Segundo Jack O'Donnell também adianta no comunicado, os atuais empregados específicos da M-Audio e AIR Software Group serão integrados em projetos da Akai Professional, Alesis e Numark em muitas áreas-chave, incluindo desenvolvimento, engenharia e distribuição. Segundo afirma, "a sinergia irá potencializar a oferta de produtos e a liderança tecnológica de todas as cinco marcas, dando aos músicos uma variedade de instrumentos sem precedentes, tanto em termos de capacidade como de valor".

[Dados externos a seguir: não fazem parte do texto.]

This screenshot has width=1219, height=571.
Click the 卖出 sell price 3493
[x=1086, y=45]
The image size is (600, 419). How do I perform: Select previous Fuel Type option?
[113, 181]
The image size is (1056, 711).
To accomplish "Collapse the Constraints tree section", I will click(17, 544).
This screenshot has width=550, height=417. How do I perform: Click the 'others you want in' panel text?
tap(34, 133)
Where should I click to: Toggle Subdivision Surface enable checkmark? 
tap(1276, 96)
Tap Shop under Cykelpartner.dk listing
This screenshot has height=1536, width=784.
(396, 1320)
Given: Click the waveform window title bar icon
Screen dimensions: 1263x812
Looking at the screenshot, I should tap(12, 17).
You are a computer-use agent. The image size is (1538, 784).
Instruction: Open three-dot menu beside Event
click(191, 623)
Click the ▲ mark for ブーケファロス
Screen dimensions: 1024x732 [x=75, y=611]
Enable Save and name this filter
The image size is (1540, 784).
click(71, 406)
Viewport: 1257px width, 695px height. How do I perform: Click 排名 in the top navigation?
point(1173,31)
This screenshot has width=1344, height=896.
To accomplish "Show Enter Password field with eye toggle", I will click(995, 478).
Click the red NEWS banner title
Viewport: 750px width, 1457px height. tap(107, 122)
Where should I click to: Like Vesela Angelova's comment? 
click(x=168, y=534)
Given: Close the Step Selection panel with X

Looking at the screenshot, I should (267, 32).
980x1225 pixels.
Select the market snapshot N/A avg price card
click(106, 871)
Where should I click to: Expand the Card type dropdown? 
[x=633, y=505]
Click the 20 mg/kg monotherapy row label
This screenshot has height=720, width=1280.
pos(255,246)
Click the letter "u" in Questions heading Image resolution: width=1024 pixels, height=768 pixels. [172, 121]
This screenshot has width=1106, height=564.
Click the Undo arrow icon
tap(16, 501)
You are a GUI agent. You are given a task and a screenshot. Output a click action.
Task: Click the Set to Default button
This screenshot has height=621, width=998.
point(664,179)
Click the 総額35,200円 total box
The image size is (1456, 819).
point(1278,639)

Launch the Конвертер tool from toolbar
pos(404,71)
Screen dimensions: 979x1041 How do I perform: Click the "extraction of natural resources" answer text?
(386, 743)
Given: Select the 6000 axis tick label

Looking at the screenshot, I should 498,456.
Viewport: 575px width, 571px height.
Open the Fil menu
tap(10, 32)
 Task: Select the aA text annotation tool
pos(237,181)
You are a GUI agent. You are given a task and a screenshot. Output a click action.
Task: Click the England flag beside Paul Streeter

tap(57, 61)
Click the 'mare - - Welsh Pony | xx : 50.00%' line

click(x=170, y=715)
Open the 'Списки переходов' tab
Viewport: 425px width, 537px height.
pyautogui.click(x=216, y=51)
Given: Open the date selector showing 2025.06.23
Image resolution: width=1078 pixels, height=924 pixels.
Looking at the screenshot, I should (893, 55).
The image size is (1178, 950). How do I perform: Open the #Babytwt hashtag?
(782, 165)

Aliás, o comunicado confirma que os produtos da M-Audio e do AIR Software Group irão se apresentar junto das restantes marcas da inMusic na feira Summer NAMM Show que inicia dia 12 de julho de 2012, onde serão apresentados novos produtos.
Mais detalhes da Avid
Separadamente, a divisão de produtos de vídeo de consumo -– como interfaces e software para edição não-linear -– foi também vendida para a Corel Corporation, conhecida empresa de software de consumo com sede em Ottawa, no Canadá.
Os produtos integrados nesta transação são o Avid Studio, Pinnacle Studio e a Avid Studio App para iPad, juntamente com uma série enorme de interfaces hardware, todos já tecnologicamente ultrapassados.
Segundo a Avid, estas divisões e segmentos de produto geraram, no seu conjunto, U$ 91 milhões de receitas no âmbito do faturamento total de U$ 677 milhões, obtida pela empresa em 2011. Segundo a Avid também adianta, a venda destas divisões irá gerar aproximadamente U$ 17 milhões de receita.
Apenas por mera curiosidade, quando a Avid comprou a Pinnacle Systems com a intenção de entrar no mercado de vídeo de consumo, foi pago aproximadamente U$ 462 milhões, sendo que a transação foi feita essencialmente por troca de ações da Avid -– que na época valiam U$ 69 cada, sendo que hoje valem U$ 7,7.
As transações agora confirmadas foram finalizadas dia 2 de julho de 2012 (dia do comunicado) e confirmam a transferência de pessoal da Avid relacionado com estas marcas para as novas empresas. Um fato relevante, uma vez que a Avid confirma também a sua intenção de despedir igualmente cerca de 20% dos seus quadros permanentes, no âmbito do plano de reestruturação em curso.
A empresa espera com isso cortar alguns custos, algo entre U$ 19 e 23 milhões, no atual ano fiscal que serão parcialmente amortizados pelas vendas anunciadas.
No primeiro trimestre de 2012, a Avid Technology registrou prejuízos de U$ 9,4 milhões, tendo agravado as suas perdas em relação ao ano anterior, o que ajuda a explicar as ações agora tomadas por Gary Greenfield.